= Beanie Babies 2.0 =

Brand of stuffed toys

Beanie Babies 2.0 were a brand of stuffed toys, a spin-off of the popular Beanie Babies line, announced by Ty Inc. on January 2, 2008. The group was introduced following the retirement of all retail Beanie Babies (barring exclusive international and store-specific styles, as well as licensed characters) that had been produced prior to 2004.

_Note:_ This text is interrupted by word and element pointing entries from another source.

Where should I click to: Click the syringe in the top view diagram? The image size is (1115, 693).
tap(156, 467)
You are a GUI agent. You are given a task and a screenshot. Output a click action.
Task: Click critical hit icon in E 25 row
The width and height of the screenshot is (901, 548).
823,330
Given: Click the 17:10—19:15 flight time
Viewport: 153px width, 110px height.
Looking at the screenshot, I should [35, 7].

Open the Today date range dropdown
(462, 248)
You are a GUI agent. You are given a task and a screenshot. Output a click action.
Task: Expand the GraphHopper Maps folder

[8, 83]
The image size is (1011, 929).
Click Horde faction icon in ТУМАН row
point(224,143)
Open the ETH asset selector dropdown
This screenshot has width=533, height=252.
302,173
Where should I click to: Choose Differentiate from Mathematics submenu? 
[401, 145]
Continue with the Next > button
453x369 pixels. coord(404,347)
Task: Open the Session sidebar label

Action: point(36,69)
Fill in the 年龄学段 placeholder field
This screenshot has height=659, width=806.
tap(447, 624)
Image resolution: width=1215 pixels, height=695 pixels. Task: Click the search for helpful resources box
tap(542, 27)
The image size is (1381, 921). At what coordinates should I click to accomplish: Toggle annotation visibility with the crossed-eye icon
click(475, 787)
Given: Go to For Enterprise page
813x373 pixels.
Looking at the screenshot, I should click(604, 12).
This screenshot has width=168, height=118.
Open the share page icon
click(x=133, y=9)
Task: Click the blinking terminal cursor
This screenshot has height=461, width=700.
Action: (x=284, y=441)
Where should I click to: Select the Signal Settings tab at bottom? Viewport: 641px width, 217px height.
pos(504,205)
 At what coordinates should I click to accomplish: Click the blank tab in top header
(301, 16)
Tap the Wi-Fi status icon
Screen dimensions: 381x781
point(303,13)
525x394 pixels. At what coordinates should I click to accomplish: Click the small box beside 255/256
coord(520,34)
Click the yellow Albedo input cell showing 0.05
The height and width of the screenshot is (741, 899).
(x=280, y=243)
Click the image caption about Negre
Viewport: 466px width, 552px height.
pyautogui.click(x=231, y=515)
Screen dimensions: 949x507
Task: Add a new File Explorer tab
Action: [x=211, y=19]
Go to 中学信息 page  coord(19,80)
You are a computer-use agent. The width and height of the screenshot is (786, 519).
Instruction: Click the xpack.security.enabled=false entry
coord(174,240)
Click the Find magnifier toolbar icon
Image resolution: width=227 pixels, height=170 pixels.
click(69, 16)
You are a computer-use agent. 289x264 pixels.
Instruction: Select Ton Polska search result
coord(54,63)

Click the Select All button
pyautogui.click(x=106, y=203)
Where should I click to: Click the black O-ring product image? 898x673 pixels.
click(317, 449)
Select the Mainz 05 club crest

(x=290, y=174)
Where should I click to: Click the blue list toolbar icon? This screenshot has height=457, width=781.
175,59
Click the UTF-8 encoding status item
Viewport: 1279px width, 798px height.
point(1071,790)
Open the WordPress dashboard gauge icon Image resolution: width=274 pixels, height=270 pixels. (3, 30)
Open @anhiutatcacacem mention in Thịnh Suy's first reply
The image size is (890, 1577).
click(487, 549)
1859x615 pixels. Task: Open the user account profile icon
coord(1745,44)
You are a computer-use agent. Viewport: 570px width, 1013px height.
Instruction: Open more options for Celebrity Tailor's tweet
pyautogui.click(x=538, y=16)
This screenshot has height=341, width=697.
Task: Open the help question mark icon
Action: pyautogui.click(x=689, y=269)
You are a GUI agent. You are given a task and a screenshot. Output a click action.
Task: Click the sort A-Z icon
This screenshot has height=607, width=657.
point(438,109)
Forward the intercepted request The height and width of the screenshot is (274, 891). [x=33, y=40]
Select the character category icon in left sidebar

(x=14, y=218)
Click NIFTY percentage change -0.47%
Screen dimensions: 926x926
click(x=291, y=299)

Each toy came with a special code. Once the buyer entered the code on Ty's website, the buyer was granted access to an online environment, in which the user could gather points and communicate with other users through chat services. The chat is similar to child-friendly games such as Club Penguin, which allow pre-selected prompts to be used if the user has not been given permission (presumably from their parents) to access the full chat, where anything can be typed. The prompts could also be used in addition to full chat. The website offered various activities, including opportunities to make friends. Buyers with a Ty Girlz account and a Beanie Baby 2.0 also had access to the Beanie Babies 2.0 site.

With Bo the Portuguese Water Dog being the last official Beanie Baby 2.0 (announced in April 2009) and the introduction of a new offshoot line of Beanie Babies called Beanie Boos, it was unclear as to whether the company had discontinued production of Beanie Babies 2.0 or whether future releases would be announced. In January 2010, in the new Ty spring catalog, the Beanie Babies 2.0 styles were shown merged with regular Beanie Babies, thus confirming that the line had been discontinued. For some time, the online site still maintained its functionality, and many Beanie Baby 2.0 styles still remain current. However, many styles, such as Ming the panda bear and Topper the giraffe, now sport original Beanie Baby hang tags without codes.

On June 7, 2013, the Beanie Babies 2.0 virtual world was officially closed, along with the Ty Girlz virtual world.